Expect greater effect on hospital-based centers
[Editor's note: The Health Care Financing Administration (HCFA) in Baltimore released the much-anticipated ambulatory payment classifications (APCs) on June 12, along with its proposed rule recommending changes to existing ambulatory surgery center (ASC) payment regulations. At press time, HCFA officials expected to release the proposal for hospitals' outpatient facilities later this summer. Outpatient Reimbursement Management asked Ramona Conner, RN, MSN, a perioperative nursing specialist with the Association of Operating Room Nurses' Center for Nursing Practice, Health Policy and Research in Denver, to discuss the outpatient payment changes' bigger picture, such as how these types of changes have affected health care facilities in the past and how APCs might affect outpatient facilities.
Conner has nearly 25 years' experience working in the operating room setting, and she also has worked as an educator and manager. Before becoming a consultant with the Center for Nursing Practice, she was the director of ambulatory surgery services for Swedish Medical Center in Denver.)
ORM: Where will APCs likely have the biggest impact?

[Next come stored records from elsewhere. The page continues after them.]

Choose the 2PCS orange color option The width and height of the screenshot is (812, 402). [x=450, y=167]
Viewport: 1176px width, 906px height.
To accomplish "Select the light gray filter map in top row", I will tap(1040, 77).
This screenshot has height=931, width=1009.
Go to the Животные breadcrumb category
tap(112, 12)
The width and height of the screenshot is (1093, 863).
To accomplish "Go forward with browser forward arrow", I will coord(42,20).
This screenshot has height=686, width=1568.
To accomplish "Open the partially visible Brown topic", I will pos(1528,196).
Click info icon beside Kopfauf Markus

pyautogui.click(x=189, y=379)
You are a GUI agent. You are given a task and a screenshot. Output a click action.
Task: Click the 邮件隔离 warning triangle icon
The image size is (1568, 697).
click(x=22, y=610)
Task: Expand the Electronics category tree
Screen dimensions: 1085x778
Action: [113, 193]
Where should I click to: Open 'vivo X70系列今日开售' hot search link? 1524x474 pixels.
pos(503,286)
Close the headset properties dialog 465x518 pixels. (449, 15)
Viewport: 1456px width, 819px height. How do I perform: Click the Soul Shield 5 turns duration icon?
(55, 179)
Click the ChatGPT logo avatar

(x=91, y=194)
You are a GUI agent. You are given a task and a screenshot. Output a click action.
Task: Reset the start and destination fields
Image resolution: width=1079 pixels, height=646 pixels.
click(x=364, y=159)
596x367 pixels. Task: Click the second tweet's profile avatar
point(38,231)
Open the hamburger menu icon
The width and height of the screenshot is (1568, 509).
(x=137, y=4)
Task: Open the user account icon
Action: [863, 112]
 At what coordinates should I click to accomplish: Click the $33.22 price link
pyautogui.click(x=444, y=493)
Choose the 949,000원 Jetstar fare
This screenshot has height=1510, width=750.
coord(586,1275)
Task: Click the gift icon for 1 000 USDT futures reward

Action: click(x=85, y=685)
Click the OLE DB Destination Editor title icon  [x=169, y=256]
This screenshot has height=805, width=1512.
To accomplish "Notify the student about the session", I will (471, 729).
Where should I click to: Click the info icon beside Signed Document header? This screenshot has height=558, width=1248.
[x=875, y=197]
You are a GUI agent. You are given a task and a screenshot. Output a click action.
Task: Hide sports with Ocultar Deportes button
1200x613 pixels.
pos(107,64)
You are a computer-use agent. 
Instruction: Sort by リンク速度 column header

Conner: Certainly HCFA's action may level the playing field between hospital-based facilities and ambulatory surgery centers. I think hospitals are going to be the most dramatically impacted, and their pricing strategy is going to have to be more aggressive and a little more in line with what the freestanding ambulatory surgery centers have had to do in order to compete.
APCs are going to compress the margin for hospital-based surgeries. And I suspect there is going to be even more cost-cutting pressure on the ambulatory surgery centers.
ORM: How will they cut costs?
Conner: Staff reduction is always the first place any administration looks to cut costs. I see that as short-sighted; it has a short-term benefit, but in the long term it has a negative impact on productivity and customer service. But since this is a service industry, that's where they are going to look, and that's where a majority of the costs are.
I think we're going to see an awful lot of hospital-owned facilities scrambling and developing strategies between now and Jan. 1, 1999 [when APCs are scheduled to be implemented for hospital outpatient procedures].
The large national hospital corporations have been doing a lot of cost-cutting and trying to consolidate and eliminate duplicate services and so forth during the last five years. They probably will be in the most strategic position to compete and to meet the challenges of the reduced Medicare reimbursement.
ORM: What other changes might we see?
Conner: Probably we'll be seeing some closures of the facilities that are less efficient. We'll see even more mergers and acquisitions. But without seeing the regulations, it's hard to predict how APCs will impact the growth of the industry.
Also, we'll probably see some of the big companies getting larger and the smaller facilities, which are owned by one or two physician groups, probably are going to be squeezed out. They'll have a real challenge to compete because the competition will be more intense.
It's similar to what happened with diagnosis-related groups [DRGs] when they first came out in the early 1970s and changed Medicare reimbursement for hospitals and physicians. There was an impact on third-party payers, who quickly followed suit. So without a doubt, the consumer will benefit in lower rates, but there probably will be fewer providers.
ORM: What happened with DRGs, and will that history repeat itself with APCs?
Conner: The history of DRGs is one we can draw from. When DRGs came into play, they quickly impacted the third-party payers. The third-party payers began demanding the same rates or similar rates to what Medicare was being given by providers, and so very quickly charges to payers dropped. There was a whole lot of chaos created by people trying to come up with creative billing schemes that would satisfy the demands of the third-party payers for equitable rates. And that competition turned into a situation in which providers needed to create more efficient systems and processes. So then we started to see the consolidations, the downsizings, and all those things we've seen throughout the 1970s and 1980s.
In the 1980s, third-party payers began catching up and began developing payment schemes like health maintenance organizations [HMOs], and so it was in the 1980s that we saw the rapid growth of HMOs and the public began feeling the effects. They felt it through higher insurance rates and through the impact of HMOs.
I think probably the best thing that could be said about DRGs is that they slowed the rate of inflation on medical costs. I think we're at 4% a year growth rate, which is really great; in the 1980s, it was 10% to 12% a year.
Still, it's not a reversal of health care expenditure, and the reasons for that are very complex. They include everything from the aging of the population, as baby boomers start accessing more and more health care, to the culture where the American public sees health care as a right, and due to the increase in technology, which raises costs. Better technology and health care science has created a growth industry in which we do things better and better, but the better we do, the more it costs.